-- begin Given text --

The first one is correct, the second is not.

The second definition1 is actually describing the observer effect. Explanations written by non-experts often mix the two up. But one key difference is that the observer effect only applies to situations where some external "probe" (like a particle) is interacting with the system. The uncertainty principle, on the other hand, applies even to a system which is isolated and not interacting with anything external.

1A couple other people have pointed out that these are not really definitions of anything, but I'll use that word for consistency with your question.


While other answers say the first one is correct, there is something that should be pointed out. The issue is with the beginning of your statement:

The first one is dependent on the wave function of the particle...

The Heisenberg Uncertainty Principle is very useful because it actually doesn't depend on the particular wave function. In other words, $\Delta x\Delta p\geq\hbar/2$ is true for all wave functions, not just sine waves.

There are more general uncertainty principles that do depend on the wave function, but those aren't as famous.

Another thing to keep in mind is that neither of your two statements define the uncertainty principle. Your first statement is the closest to being correct, but even then it's more of an application of it, not a definition.

Also, the uncertainty principle isn't a statement of how "sure" or "confident" we are about the position and momentum of a particle, which seems to be a common idea in both of your statements.

  • $\begingroup$ Good points. I had interpreted "dependent on the wave function" colloquially, to mean something like "applies to the wave function". $\endgroup$ – David Z Mar 25 at 23:46
  • $\begingroup$ @DavidZ Yeah, that makes sense to me too. Best to cover all possible cases among our answers I guess :) $\endgroup$ – Aaron Stevens Mar 26 at 0:10

Before answering the question, I would first look at HUP from more technical standpoint:

The uncertainty principle is given by noncommutativity of measurement. When you have wave function $|\psi\rangle$ the measurement changes it to another wave function $|\alpha\rangle$ - this is the famous collapse of the wave function - and produces number $a$, for example component of momentum of the particle. The measurement can be represented as operator: $$\hat{O}_a: |\psi\rangle\rightarrow |\alpha\rangle,$$ where $|\alpha\rangle$ is now the state of the particle with definite value $a$. Before that, the particle could have been in superposition of states with several possible values of measured quantity, but once you measured it, you collapsed the wave function to that particular state. Because, now the particle is in the state of definite value $a$, succesive measurement will produce the same number $a$.

-- end Given text --

» **Stated exercise 1**: Which lines of the records contain the string "width"? Gather every one of them, matching case.

-- begin Records supplied --

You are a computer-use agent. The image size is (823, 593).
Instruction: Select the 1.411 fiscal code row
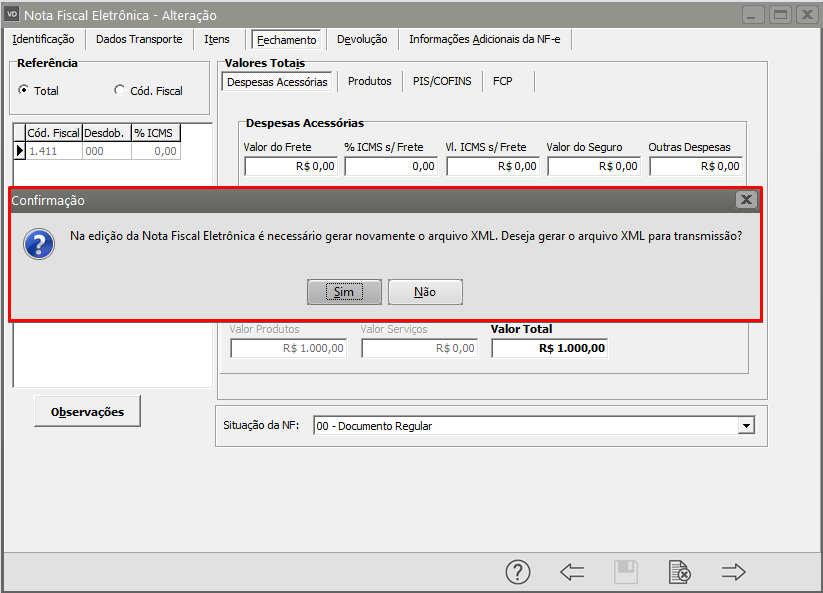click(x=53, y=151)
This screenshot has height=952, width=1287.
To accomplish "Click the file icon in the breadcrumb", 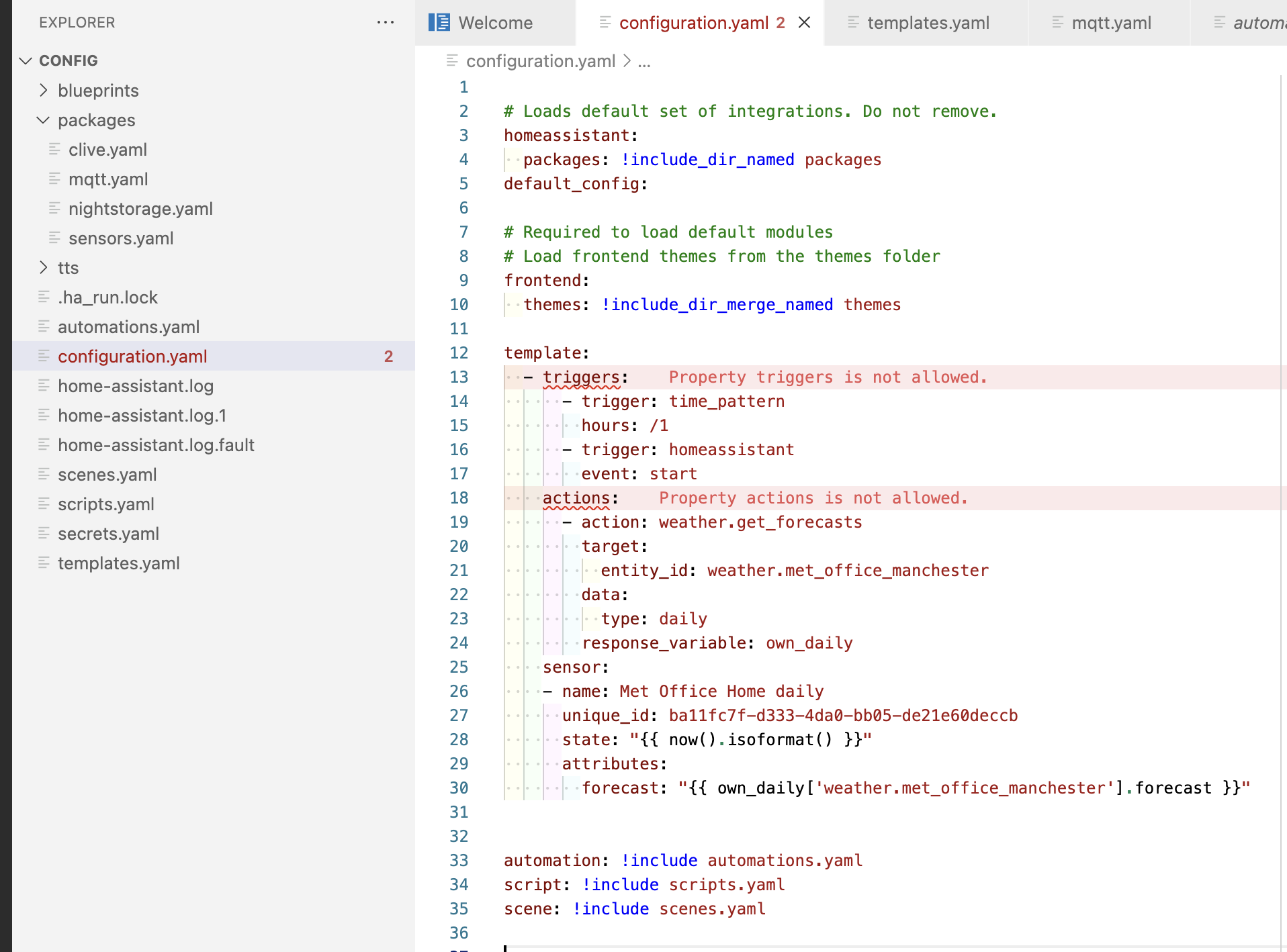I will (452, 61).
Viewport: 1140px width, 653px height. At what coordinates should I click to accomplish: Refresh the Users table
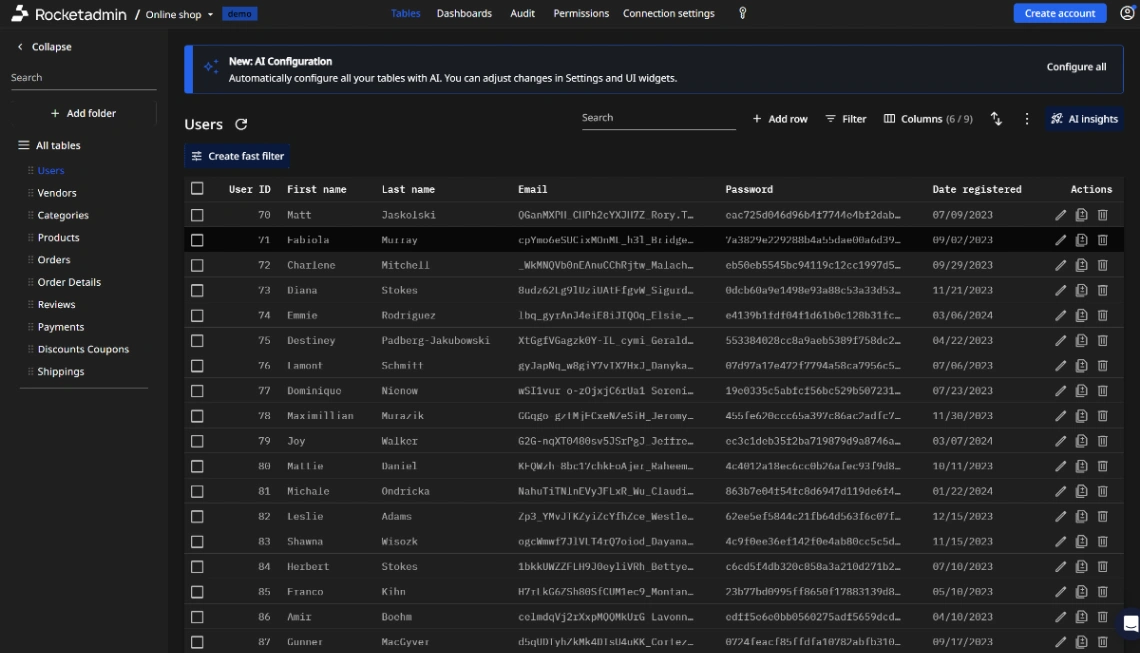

-- end Records supplied --

» **Stated exercise 2**: Could you carry the thread on the uncertainty principle forward from its last sentence?

» **Exercise response 1**:
This screenshot has height=952, width=1287.
Viewport: 1140px width, 653px height. At what coordinates should I click to accomplish: Refresh the Users table

» **Exercise response 2**:
Now what if you decided to immediately after this measurement measure different quantity? Again you measure the value of $b$ and collapse the wave function to wave function of this particular state: $$\hat{O}_b: |\alpha\rangle\rightarrow |\beta\rangle.$$

The uncertainty principle follows from the fact, that measuring the quantity $a$ first and then the $b$ is not equivalent to doing it the other way around. That is: $$\hat{O}_b\hat{O}_a \neq \hat{O}_a\hat{O}_b $$

To show this would take some time, but intuitively this makes sense. If the particle could have definite value of quantity $a$ and $b$ at the same time, then measuring it should produce those two values. But since the values are already given, then it should not matter which you measure first. We know, however, it does and therefore the particle cannot be in state with definite value of $a$ and $b$ at the same time. These two values are simply incompatible. If the particle is in the state of definite value of $a$, then it must not be in state of definite value of $b$. The most notorious example of such quantities is position and momentum you wrote about.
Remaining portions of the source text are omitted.